What Skulls Taught Me About Business Planning

What Skulls Taught Me About Business Planning

When I was at university, I took a class in evolutionary anthropology. It was a great mix of practical and theoretical, run as a summer semester intensive. I’ve spent a lot of time with skulls (real and fake/casts) and I can classify them by species as well as gender. This is harder than is sounds because skull robusticity is a useful identifying factor and what may be a male feature in one species is a male and female feature in another species.

On a side note, that’s when I used to yell at the TV when Bones was on, because if an undergraduate can classify between the huge variety in a genus as well as gender, then it always seemed they made such a big deal about a highly trained professional identifying a skull when they already knew the species was homo sapiens. (I have a love/hate relationship with that show.)

One of the topics that came up in a theory session was about classifying remains. Some professionals were more prone to group remains together, others were more likely to see remains as individual steps of evolution. This is known as lumpers and splitters.

What Skulls Taught Me About Business Planning
Yes, that’s my skull.

Seeing as the physical evidence is overall highly limited, there is no right or wrong way of classifying skeletal records. Classifications will change over time as technology allows for new investigations and as new records are found, bringing further context to other skeletal remains.

So what does an undergraduate anthropology class have to do with business planning? It cemented in me that even something that most people would see as hard evidence is actually a flowing, changing and highly contextual.

Just like a business. This is a high paced world we live in, and I would venture that many online businesses are a bit too fast paced for a traditional business plan.

I have too many ideas. Too many businesses. Probably too many websites. I change my mind often on what should belong to what website. At the moment I choose what goes with what by whichever I’m focussing on at that time. It’s probably not the most strategic of choices, but if that’s where my energy is, then I figure it gives me the best chance of success.

Energy (just like most resources) changes over time, so it’s ok to change where your focus is.

Have you ever learned a lesson in a strange way?

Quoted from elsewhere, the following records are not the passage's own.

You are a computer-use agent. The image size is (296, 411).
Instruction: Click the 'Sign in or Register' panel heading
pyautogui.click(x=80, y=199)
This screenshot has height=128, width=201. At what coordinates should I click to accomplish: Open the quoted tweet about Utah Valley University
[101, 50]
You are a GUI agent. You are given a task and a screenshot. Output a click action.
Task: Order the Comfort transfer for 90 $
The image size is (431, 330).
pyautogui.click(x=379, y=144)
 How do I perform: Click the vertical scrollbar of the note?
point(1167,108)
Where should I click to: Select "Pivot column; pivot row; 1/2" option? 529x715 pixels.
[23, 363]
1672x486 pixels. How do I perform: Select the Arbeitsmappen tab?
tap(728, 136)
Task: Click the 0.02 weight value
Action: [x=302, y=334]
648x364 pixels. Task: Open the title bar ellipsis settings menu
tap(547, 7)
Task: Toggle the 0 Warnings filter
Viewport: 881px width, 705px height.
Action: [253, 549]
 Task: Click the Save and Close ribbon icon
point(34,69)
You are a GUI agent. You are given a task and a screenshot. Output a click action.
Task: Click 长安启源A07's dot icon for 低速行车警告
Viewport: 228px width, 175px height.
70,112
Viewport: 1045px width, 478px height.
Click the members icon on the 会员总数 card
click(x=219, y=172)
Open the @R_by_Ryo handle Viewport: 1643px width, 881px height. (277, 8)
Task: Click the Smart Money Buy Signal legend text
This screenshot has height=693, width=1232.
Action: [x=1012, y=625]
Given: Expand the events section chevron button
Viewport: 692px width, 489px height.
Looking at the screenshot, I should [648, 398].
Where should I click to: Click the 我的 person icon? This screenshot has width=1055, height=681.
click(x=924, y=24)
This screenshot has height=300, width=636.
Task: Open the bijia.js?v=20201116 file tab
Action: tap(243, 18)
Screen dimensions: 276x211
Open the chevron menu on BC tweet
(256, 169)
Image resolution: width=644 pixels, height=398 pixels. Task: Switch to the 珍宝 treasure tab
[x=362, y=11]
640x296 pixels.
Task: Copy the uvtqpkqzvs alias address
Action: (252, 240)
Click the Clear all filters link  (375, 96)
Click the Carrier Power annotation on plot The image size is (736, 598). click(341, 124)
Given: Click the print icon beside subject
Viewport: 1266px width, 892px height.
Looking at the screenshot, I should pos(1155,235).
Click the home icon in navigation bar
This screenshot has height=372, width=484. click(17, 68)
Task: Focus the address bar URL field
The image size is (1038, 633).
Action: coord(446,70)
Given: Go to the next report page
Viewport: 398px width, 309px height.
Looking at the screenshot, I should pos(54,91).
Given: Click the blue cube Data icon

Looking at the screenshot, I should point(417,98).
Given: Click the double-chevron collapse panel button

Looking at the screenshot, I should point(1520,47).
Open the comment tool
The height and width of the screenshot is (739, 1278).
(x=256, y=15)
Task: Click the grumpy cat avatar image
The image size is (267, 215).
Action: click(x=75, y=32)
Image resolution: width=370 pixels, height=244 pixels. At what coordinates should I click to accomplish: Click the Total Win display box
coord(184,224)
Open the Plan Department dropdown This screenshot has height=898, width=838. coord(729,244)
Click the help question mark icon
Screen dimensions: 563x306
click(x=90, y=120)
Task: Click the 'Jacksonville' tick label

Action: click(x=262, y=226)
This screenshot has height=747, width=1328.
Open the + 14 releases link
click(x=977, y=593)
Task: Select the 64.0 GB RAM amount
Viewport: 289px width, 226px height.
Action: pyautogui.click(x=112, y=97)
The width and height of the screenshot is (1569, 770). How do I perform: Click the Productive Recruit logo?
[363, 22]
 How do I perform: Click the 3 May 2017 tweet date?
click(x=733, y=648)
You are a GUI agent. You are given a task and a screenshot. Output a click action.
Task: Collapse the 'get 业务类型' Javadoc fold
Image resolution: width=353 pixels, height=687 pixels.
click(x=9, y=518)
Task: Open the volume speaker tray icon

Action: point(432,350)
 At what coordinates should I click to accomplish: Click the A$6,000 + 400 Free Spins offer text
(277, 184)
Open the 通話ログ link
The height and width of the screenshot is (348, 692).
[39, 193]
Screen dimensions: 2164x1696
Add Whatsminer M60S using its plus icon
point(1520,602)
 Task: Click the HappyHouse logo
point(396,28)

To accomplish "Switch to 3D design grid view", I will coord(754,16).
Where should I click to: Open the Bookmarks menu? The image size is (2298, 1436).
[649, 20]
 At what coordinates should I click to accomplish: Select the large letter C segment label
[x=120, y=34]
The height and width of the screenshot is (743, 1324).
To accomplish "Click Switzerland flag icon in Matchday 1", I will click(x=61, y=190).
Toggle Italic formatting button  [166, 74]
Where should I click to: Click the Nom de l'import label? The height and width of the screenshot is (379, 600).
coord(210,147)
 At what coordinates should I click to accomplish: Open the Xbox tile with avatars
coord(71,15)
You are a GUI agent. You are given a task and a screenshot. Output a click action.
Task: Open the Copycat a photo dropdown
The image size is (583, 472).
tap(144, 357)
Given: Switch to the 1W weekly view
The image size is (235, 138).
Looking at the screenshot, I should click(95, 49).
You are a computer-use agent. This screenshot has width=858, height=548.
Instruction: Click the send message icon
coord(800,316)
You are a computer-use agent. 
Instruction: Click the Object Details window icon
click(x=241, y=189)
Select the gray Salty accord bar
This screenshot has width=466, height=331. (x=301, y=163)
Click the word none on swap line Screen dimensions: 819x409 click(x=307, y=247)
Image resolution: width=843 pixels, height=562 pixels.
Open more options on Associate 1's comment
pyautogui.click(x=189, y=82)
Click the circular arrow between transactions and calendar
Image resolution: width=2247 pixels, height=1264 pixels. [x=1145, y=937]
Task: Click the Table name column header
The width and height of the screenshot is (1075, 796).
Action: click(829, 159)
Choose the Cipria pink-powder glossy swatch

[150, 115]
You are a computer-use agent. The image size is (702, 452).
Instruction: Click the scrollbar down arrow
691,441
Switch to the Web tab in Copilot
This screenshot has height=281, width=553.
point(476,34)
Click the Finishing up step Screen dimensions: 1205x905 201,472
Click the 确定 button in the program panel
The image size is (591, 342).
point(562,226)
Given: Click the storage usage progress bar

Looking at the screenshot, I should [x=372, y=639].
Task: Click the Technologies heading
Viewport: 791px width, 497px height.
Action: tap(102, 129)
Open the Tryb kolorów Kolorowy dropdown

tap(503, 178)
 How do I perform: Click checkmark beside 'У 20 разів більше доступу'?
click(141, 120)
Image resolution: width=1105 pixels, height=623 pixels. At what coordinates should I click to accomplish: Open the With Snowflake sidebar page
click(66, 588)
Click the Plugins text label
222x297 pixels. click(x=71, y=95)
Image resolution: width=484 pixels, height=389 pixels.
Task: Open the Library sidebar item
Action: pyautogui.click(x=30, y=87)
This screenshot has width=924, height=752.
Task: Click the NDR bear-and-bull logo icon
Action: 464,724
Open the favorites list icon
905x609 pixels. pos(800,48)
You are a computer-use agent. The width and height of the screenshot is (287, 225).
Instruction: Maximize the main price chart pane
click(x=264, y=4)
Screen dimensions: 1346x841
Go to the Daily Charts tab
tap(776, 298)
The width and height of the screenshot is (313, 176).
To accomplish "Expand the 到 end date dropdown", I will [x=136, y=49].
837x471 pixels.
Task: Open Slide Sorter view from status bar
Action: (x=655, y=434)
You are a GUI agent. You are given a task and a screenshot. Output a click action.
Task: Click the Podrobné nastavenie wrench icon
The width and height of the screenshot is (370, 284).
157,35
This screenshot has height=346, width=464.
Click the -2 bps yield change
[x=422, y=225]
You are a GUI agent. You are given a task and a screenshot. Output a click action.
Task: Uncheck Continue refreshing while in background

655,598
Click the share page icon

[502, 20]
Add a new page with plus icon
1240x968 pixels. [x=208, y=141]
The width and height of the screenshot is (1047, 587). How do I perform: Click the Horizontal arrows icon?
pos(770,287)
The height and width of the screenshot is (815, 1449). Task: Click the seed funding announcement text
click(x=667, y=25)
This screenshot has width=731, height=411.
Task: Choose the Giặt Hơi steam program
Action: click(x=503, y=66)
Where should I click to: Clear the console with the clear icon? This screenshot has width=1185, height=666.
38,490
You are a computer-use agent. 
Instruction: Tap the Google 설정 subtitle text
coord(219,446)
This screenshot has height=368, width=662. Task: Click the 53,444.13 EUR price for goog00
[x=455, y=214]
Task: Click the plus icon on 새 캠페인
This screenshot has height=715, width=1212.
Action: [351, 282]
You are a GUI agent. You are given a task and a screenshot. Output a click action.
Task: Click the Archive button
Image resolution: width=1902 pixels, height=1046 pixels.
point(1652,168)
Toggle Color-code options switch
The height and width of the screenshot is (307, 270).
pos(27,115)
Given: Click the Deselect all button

3 Replies to “What Skulls Taught Me About Business Planning”

  1. Good analogy. I really only did any business planning back when I was in government and you’re right – even then they needed changing all of the time. I like the idea of a plan which focusses on an end goal but isn’t prescriptive about how to get there…. cos that may change all of the time.

    Meanwhile, I have no plan for my fledgling (going-nowhere) freelancing business!

  2. I come up with all of my best epiphanys when I am washing up of all things. I’m not sure why, but it’s just always been that way.